Using high-density oligonucleotide microarrays, Kao and colleagues151 performed global gene profiling of 12,686 genes during the window of implantation from eight subjects with and seven subjects without endometriosis. Dysregulation of a number of genes, including aromatase, progesterone receptor, and angiogenic factors, was determined as likely contributing to the pathophysiology of endometriosis. Interestingly, kallikrein was 100-fold up-regulated in the endometrium of women with endometriosis. Tissue kallikrein belongs to a family of serine proteases involved in the generation of bioactive peptide kinins in many organs. These enzymes may participate in proteolysis of extracellular matrix, which may be important in the establishment of the disease in the peritoneal cavity. Genes such as B61 may participate in the neovascularization and survival of endometrium, leading to the establishment of endometriosis. Of note also is the down-regulation of N-acetylglucosamine-6-O-sulfotransferase, glycodelin, IL-15, and Dickkopf-1, and up-regulation of semaphorin E. N-acetylglucosamine-6-O-sulfotransferase synthesizes a ligand for L-selectin important for blastocyst attachment to endometrial epithelium.155 Also, glycodelin and IL-15, progesterone-regulated genes in the peri-implantation period, are believed to play a major role in immunomodulation of the blastocyst implantation. These data suggest a poor response to progesterone in the endometrium during the implantation window in women with disease, which along with dysfunctions in embryonic attachment, survival, and signaling are mechanisms postulated to be operational in eutopic endometrium of women with endometriosis that may contribute to the pathogenesis of infertility associated with this disorder.
Recently, Burney et al.9 investigated the whole genome transcriptome of eutopic endometrium in the late proliferative and early and midsecretory phases in women with severe peritoneal disease (no ovarian endometriomas) compared to women without disease. Of note was the marked persistence of estrogen-regulated genes in early secretory endometrium (ESE) from women with disease at a time when progesterone action should inhibit these genes.
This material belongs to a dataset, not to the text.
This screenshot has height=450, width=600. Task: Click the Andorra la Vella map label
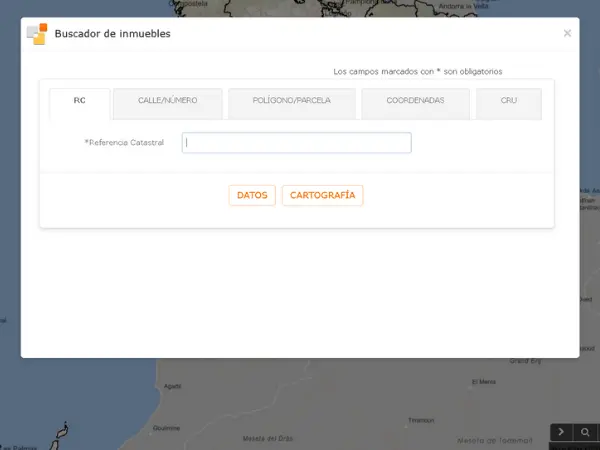pos(462,6)
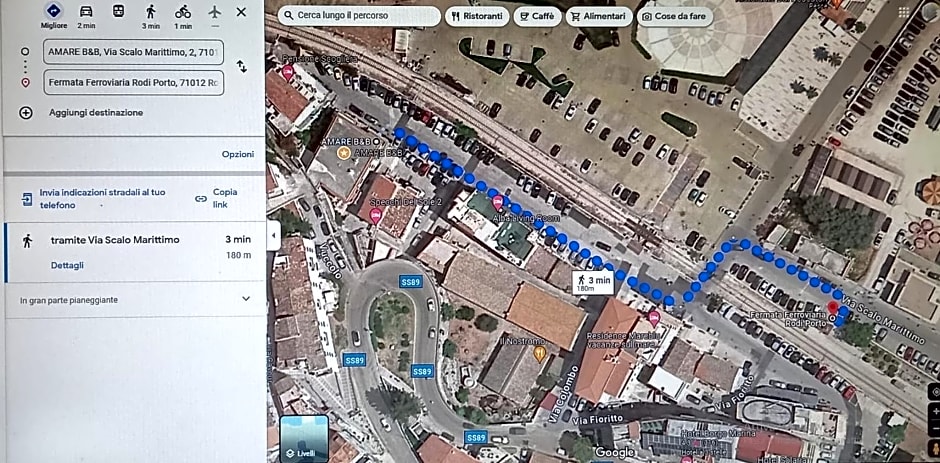The height and width of the screenshot is (463, 940).
Task: Switch to cycling travel mode
Action: [182, 12]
In the proliferative-secretory transition, the fingerprint of persistence of cellular mitosis and minimal responsiveness of classically progesterone-regulated genes in ESE was also apparent in midsecretory endometrium (MSE). Principal component analysis revealed that ESE specimens from women with disease clustered closer to proliferative endometrium specimens than ESE from women without disease, confirming the observed resistance to progesterone action. Also, several genetic loci associated with endometriosis were identified among the dysregulated candidate genes. These data underscore progesterone resistance in endometrium of women with endometriosis and are consistent with inadequate clinical response to progestins in women with this disorder.151
With regard to gene expression in late secretory endometrium (LSE), Sherwin and colleagues recently reported a limited number of genes dysregulated during this period of progesterone withdrawal in women with versus without endometriosis.156 They concluded that this phase of the cycle was uninformative from a diagnostic perspective, whereas ESE was much more so as reported by Burney et al.9
Matsuzaki and colleagues157 recently determined cell-specific differences in gene expression in eutopic late PE, ESE, MSE, and LSE of women with and without deep endometriosis, using LCM and cDNA microarray analysis. They found up-regulation in LSE of uPAR in epithelial cells and KSR (a MAPK scaffold of the Ras pathway), and PI3K p85 regulatory subunit α in stromal cells. The involvement of two important signaling pathways, RAS/RAF/MAPK and PI3K, is strikingly similar to results with ectopic lesions of deep endometriosis compared to ovarian endometriomas and peritoneal disease (see earlier). The data overall suggest a common dysregulation of signaling in eutopic and ectopic endometrium in women with endometriosis among pathways that participate in cell-cycle regulation and cell survival, with the ectopic lesions being a more extreme phenotype.